Content starts

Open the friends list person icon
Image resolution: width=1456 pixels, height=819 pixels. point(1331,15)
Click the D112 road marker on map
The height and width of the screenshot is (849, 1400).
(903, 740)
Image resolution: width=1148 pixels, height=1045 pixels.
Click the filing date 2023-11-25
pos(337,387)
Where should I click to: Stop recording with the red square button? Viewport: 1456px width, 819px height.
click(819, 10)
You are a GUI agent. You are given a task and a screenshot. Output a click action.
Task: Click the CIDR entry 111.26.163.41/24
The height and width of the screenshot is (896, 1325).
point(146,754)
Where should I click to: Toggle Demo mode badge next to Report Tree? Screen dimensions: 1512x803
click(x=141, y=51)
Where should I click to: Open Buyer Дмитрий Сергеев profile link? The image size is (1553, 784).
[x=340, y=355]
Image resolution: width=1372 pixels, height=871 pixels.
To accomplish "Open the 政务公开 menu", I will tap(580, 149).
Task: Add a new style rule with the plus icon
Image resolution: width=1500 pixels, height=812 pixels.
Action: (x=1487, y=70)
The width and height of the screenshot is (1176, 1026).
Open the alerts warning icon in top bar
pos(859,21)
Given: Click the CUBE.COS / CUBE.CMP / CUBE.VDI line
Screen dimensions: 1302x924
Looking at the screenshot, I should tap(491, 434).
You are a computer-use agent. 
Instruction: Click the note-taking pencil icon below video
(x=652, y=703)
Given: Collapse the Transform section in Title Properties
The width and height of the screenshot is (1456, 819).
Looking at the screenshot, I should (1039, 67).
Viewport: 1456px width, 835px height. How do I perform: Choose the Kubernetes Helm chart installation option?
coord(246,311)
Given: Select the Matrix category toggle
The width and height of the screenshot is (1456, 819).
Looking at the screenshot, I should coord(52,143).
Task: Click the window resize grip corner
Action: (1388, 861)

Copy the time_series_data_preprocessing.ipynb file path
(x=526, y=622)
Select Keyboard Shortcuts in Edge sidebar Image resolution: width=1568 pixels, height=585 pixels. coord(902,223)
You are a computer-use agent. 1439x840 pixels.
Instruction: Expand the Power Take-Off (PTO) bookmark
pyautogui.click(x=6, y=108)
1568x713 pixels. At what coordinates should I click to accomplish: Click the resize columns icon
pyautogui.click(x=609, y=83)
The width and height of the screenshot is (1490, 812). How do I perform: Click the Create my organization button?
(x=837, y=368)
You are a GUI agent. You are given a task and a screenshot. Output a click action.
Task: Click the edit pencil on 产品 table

Content ends

TO DO » Taking the line that contains "1568x713 pixels. At" as the first and the last line of the material as the final one, transcribe that span exactly and include nothing else.

SOLVED PROBLEM »
1568x713 pixels. At what coordinates should I click to accomplish: Click the resize columns icon
pyautogui.click(x=609, y=83)
The width and height of the screenshot is (1490, 812). How do I perform: Click the Create my organization button?
(x=837, y=368)
You are a GUI agent. You are given a task and a screenshot. Output a click action.
Task: Click the edit pencil on 产品 table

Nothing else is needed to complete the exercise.